The finding that surprised everyone: the single biggest predictor of team performance was not the talent of individual members, the clarity of the goal, or even the quality of the manager. It was psychological safety.
What Is Psychological Safety?
Psychological safety, a concept developed by Harvard Business School professor Amy Edmondson, is the shared belief that the team is safe for interpersonal risk-taking. In a psychologically safe team, members feel they can speak up, ask questions, admit mistakes, and challenge ideas without fear of humiliation or punishment.
It's important to distinguish psychological safety from comfort. A psychologically safe team is not one where everyone agrees and no one is challenged. It's one where disagreement and challenge happen openly, respectfully, and productively.
Psychological safety is not about being nice. It's about giving candid feedback, openly admitting mistakes, and learning from each other. — Amy Edmondson
What It Looks Like in Practice
Psychological safety manifests in specific, observable behaviours:
- Team members ask questions without worrying they'll look stupid.
- People admit mistakes quickly and openly, rather than hiding or deflecting them.
- Disagreement is expressed directly and respectfully, not through passive aggression or silence.
- New ideas are welcomed even when they challenge the status quo.

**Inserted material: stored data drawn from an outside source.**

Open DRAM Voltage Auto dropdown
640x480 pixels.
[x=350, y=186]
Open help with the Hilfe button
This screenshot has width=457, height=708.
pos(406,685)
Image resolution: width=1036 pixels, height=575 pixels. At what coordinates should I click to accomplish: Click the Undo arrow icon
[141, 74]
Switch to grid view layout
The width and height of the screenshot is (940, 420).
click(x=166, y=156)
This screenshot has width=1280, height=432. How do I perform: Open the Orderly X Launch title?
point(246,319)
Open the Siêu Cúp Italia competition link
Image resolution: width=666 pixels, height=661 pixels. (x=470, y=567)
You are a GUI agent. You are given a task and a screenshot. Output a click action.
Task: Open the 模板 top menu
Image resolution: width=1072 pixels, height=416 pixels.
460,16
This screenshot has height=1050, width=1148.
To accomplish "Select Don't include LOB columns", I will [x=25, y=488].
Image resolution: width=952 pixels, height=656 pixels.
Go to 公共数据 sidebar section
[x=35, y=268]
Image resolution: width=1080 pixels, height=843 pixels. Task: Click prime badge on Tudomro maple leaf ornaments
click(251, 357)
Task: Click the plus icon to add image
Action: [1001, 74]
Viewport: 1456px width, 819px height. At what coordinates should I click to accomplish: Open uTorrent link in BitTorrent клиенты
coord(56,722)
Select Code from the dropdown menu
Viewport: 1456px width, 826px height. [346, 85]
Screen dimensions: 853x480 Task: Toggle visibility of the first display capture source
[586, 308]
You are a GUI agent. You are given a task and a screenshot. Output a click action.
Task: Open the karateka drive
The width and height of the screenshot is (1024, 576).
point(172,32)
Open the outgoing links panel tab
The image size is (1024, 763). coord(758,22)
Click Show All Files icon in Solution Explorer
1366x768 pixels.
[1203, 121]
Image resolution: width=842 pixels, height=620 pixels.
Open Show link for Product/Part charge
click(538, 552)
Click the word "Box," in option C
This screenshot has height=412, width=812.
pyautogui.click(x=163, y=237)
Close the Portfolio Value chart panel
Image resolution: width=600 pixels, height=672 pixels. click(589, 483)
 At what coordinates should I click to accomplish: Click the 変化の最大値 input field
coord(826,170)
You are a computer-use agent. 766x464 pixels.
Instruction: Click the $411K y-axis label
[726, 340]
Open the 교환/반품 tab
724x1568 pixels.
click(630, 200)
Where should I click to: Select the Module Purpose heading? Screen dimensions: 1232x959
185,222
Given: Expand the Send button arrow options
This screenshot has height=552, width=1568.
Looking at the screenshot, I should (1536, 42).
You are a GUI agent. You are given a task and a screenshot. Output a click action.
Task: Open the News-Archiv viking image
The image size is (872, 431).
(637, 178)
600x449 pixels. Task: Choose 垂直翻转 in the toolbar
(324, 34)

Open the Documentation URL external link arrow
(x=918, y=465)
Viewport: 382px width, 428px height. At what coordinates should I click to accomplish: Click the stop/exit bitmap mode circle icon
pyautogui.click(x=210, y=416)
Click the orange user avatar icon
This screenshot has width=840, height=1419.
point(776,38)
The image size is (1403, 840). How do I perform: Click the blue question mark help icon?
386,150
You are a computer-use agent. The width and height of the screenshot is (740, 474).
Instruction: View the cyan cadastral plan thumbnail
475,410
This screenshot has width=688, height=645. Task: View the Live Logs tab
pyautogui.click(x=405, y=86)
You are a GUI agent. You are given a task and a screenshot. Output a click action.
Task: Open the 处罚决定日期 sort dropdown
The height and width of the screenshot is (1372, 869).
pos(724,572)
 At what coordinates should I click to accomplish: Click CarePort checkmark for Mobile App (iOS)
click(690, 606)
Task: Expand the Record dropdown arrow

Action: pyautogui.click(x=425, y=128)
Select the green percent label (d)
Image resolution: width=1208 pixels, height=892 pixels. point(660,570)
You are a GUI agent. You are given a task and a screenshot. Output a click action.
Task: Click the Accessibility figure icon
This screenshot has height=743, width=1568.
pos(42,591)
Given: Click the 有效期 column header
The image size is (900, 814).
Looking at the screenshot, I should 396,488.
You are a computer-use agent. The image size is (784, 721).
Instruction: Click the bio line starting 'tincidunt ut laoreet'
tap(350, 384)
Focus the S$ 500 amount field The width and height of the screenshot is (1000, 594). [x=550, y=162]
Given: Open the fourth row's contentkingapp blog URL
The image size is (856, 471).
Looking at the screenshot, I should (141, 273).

- People give and receive feedback without it feeling like a personal attack.
The Leader's Role
Psychological safety is primarily a leadership responsibility. Research shows that it's created — or destroyed — largely by the behaviour of the team leader. Specifically, three leadership behaviours have the strongest impact:
First, modelling vulnerability. Leaders who admit their own mistakes and uncertainties signal that it's safe for others to do the same. This is counterintuitive for many leaders who equate authority with having all the answers.
Second, responding constructively to bad news. How a leader reacts when something goes wrong sets the tone for the entire team. A leader who shoots the messenger creates a culture of concealment. A leader who responds with curiosity ('What can we learn from this?') creates a culture of transparency.
Third, actively inviting input. Asking 'What am I missing?' or 'Who sees this differently?' signals that diverse perspectives are valued, not just tolerated.
The best teams are not the ones with the smartest people. They're the ones where people feel safe enough to be honest. — Project Aristotle findings
Building It in Your Team
Psychological safety is built incrementally, through consistent small behaviours rather than single dramatic gestures. Here are three practices to start with:
- Start meetings with a brief check-in that invites everyone to speak — even briefly. This establishes the norm that all voices matter.
- When someone raises a concern or challenge, respond with curiosity before evaluation: 'Tell me more about that' before 'I disagree.'
- Publicly acknowledge and thank people who raise difficult issues or admit mistakes. This signals that honesty is rewarded, not punished.
The Business Case
Beyond the human benefits, psychological safety has a clear business case. Teams with high psychological safety show higher innovation rates, faster error detection and correction, better decision-making, and lower turnover.
In a world where competitive advantage increasingly comes from the quality of ideas and the speed of learning, psychological safety is not a 'nice to have.' It's a strategic imperative.